Isolés, Fabian Cancellara et Peter Sagan doivent composer avec le bloc OPQS formé par Tom Boonen, Zdenek Stybar, Niki Terpstra et Stijn Vandenbergh. Figurent aussi dans ce groupe John Degenkolb et Dries Devenyns (Giant-Shimano), Edvald Boasson-Hagen (Team Sky), Björn Leukemans (Wanty-Groupe Gobert), Sébastien Minard (Ag2r La Mondiale), Greg Van Avermaet (BMC Racing Team) et Sep Vanmarcke (Belkin). Et bien qu’en surnombre dans le peloton de tête, les Omega vont être mis en déroute. Ils se heurtent d’abord à une phase de temporisation de leurs adversaires dont profite Greg Van Avermaet pour démarrer à 30 kilomètres d’Audenarde, flanqué de Stijn Vandenbergh. L’attentisme du groupe des favoris permet d’un autre côté le retour d’une vingtaine de coureurs avant la dernière suite Quaremont-Paterberg.
Stijn Vandenbergh installé sur son porte-bagages, jeu d’équipe oblige, Greg Van Avermaet ne se démonte pas. Et c’est avec 40 secondes d’avance sur le peloton que le duo de tête entame l’ultime escalade du Vieux Quaremont (2200 mètres à 4 %).

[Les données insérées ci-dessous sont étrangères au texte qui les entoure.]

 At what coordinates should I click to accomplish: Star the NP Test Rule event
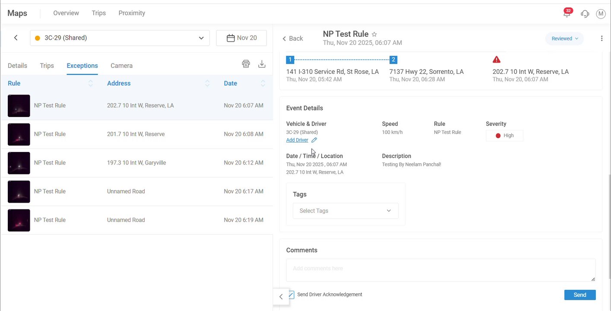[374, 34]
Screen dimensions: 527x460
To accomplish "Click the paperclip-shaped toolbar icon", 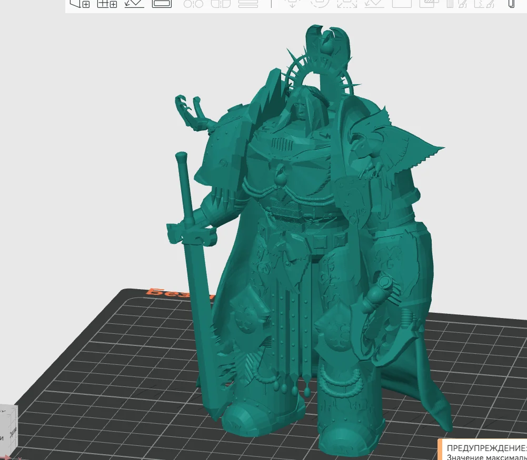I will tap(511, 4).
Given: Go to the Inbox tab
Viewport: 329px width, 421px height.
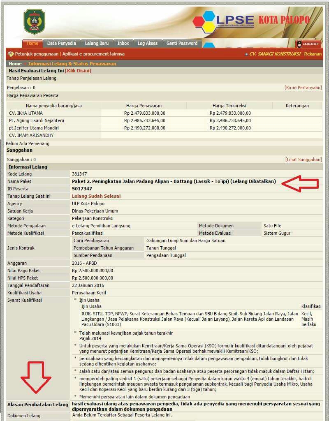Looking at the screenshot, I should point(123,43).
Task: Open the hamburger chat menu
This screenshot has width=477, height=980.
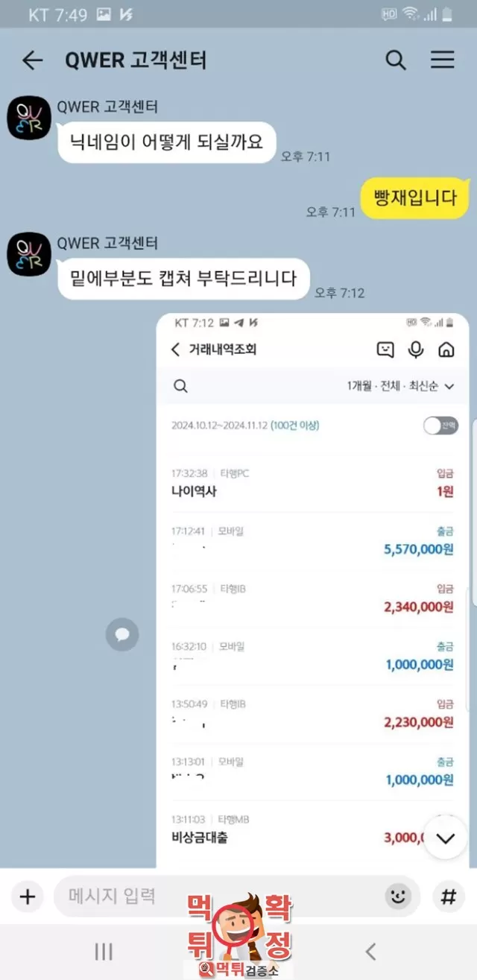Action: point(443,60)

Ce sera le tournant de cette édition. Là, à 17 kilomètres de l’arrivée, Fabian Cancellara met les mains en haut du cintre et accélère. Sep Vanmarcke, épatant de constance sur les Flandriennes cette saison (4ème du Het Nieuwsblad, 3ème à Kuurne, 5ème de l’E3, 4ème de Gand-Wevelgem), est le seul à même d’accompagner le Suisse en direction du Paterberg (360 mètres à 12,9 %), peu après lequel le tandem Cancellara-Vanmarcke va fondre sur le duo Van Avermaet-Vandenbergh. Derrière eux Peter Sagan et Tom Boonen ont coincé. En dépit de l’avantage pris après le Taaienberg, le bloc OPQS est mis en échec. Tout entier ou presque, car il reste Vandenbergh pour éviter le désastre.
Mais le coureur d’Audenarde, même planqué dans les roues dans les 30 derniers kilomètres, est le plus sec des quatre. Sa tentative de la dernière chance à 3,5 kilomètres du but restera sans succès. C’est bien un quatuor qui se présente au ralenti dans la dernière ligne droite, retardant le plus tard possible le déclenchement du sprint, le vent soufflant de la droite. Vainqueur en solitaire du Ronde en 2010 et 2013, Fabian Cancellara s’était déjà présenté pour la gagne au sprint en 2011, battu par Nick Nuyens et Sylvain Chavanel. Lorsque le sprint est lancé, presque arrêté, à 200 mètres de la ligne, le Suisse choisit le côté le moins exposé au vent latéral. Sa détermination à accrocher une fois encore un monument à son palmarès fait le reste. Il égale à Audenarde le nombre de ses Paris-Roubaix victorieux, triomphateur d’un troisième Ronde.
Classement :
1. Fabian Cancellara (SUI, Trek Factory Racing) les 259 km en 6h15’18 » (41,4 km/h)
2. Greg Van Avermaet (BEL, BMC Racing Team) m.t.
3. Sep Vanmarcke (BEL, Belkin) m.t.
4. Stijn Vandenbergh (BEL, Omega Pharma-Quick Step) m.t.
5. Alexander Kristoff (NOR, Team Katusha) à 8 sec.
6. Niki Terpstra (PBS, Omega Pharma-Quick Step) à 18 sec.
7. Tom Boonen (BEL, Omega Pharma-Quick Step) à 28 sec.
8. Geraint Thomas (GBR, Team Sky) à 37 sec.
9. Björn Leukemans (BEL, Wanty-Groupe Gobert) à 28 sec.
10. Sebastian Langeveld (PBS, Garmin-Sharp) à 43 sec.